EXERCISE DETAILS: Starting with the line in which "Task: Click the" appears, give back every line exactly as written until the listing ends, excluding pictures.

DATA RECORDS:
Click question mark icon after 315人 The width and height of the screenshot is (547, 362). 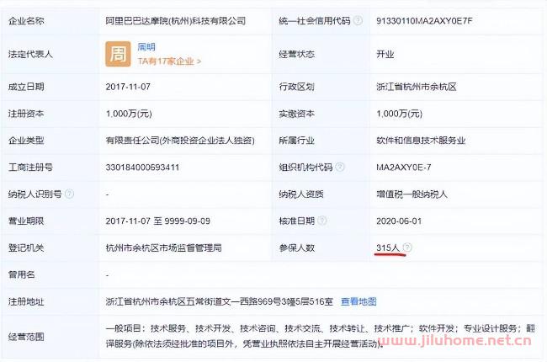[x=407, y=248]
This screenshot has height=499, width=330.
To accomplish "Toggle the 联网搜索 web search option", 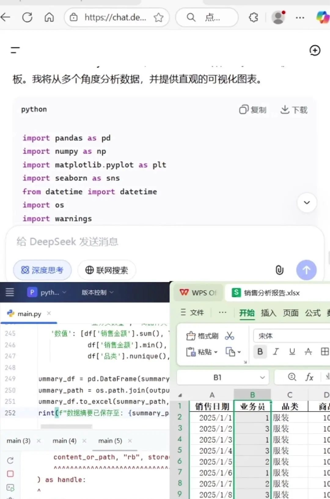I will 107,270.
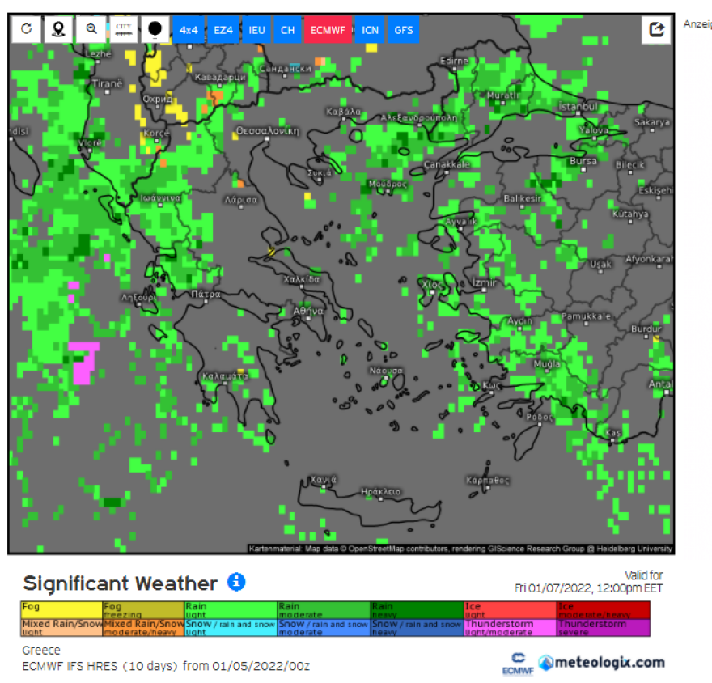Viewport: 712px width, 683px height.
Task: Switch to the ICN model
Action: (x=370, y=30)
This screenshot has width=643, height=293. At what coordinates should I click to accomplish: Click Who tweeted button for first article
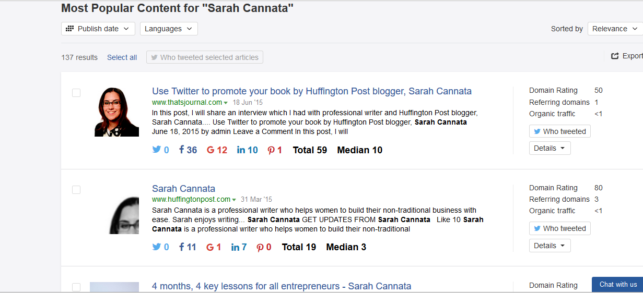(559, 131)
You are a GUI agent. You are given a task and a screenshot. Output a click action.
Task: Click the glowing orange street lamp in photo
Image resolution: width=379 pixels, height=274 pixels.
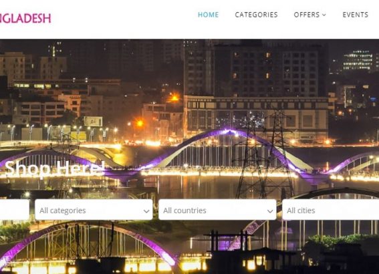140,124
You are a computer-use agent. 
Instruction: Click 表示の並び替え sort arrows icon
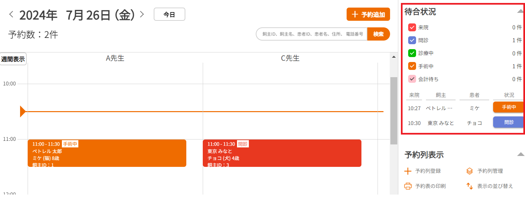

YOUR RESPONSE:
Task: Click the glowing orange street lamp in photo
Image resolution: width=379 pixels, height=274 pixels.
140,124
You are a computer-use agent. 
Instruction: Click 表示の並び替え sort arrows icon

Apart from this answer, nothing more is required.